My interpretation is that neoliberalism was really neobolshevism. I think neoliberal globalization of the 1990s could be interpreted as communism with Anglo-American characteristics.

The neoliberals were a bolshevik party. The original bolsheviks in Russia were a minority that prevailed over a majority. That's exactly what the American neoliberals were, a minority of private property market fundamentalists that prevailed over the social democratic majority.

So I agree in principle with Harvey's interpretation of Deng as a neoliberal. But that's because the neoliberals were bolsheviks. The Sino-American convergence of the 1990s was a convergence of neoliberal bolshevik regimes in DC and Beijing. The Russian bolsheviks were excluded from this new unipolar order, and Putin ever since has presided over a Eurasian oligarchy whose defining characteristic has been their exclusion from Sino-American bolshevism of the 1990s.

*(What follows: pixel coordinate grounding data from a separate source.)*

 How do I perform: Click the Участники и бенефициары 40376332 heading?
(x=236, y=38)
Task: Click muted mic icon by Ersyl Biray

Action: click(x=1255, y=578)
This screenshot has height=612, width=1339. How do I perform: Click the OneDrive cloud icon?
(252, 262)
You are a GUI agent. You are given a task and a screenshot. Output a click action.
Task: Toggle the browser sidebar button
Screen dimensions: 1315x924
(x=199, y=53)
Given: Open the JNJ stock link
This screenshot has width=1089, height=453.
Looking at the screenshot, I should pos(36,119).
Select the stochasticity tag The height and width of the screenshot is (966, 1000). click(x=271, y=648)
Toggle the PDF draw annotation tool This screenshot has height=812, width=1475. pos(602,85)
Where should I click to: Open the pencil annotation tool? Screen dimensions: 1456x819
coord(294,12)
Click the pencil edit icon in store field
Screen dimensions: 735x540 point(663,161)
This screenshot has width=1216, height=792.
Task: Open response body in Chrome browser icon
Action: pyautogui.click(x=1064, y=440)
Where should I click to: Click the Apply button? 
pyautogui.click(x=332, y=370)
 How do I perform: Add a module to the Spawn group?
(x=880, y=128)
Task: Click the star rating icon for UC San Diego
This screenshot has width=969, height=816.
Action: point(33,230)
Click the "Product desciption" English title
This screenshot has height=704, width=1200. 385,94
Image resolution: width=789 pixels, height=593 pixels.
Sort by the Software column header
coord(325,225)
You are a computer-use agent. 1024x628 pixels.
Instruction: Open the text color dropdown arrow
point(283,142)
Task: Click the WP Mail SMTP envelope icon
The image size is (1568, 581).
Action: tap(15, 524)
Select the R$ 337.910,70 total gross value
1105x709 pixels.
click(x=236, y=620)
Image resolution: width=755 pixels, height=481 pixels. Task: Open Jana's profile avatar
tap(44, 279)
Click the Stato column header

And finally, I see the Sino-American split since 2008 as an event comparable to the Sino-Soviet split of the 1950s. The neoliberal regime in DC in 2024 is a bolshevik regime and that's what's driving the national security competition with China. There has been a bolshevik split between Beijing and DC and now there's a mutual scramble for a post-bolshevik globalist i.e. communist world order.

Trump is a wildcard. He now presides over this neoliberalism bolshevik regime but he's not a bolshevik, he's a national socialist. So...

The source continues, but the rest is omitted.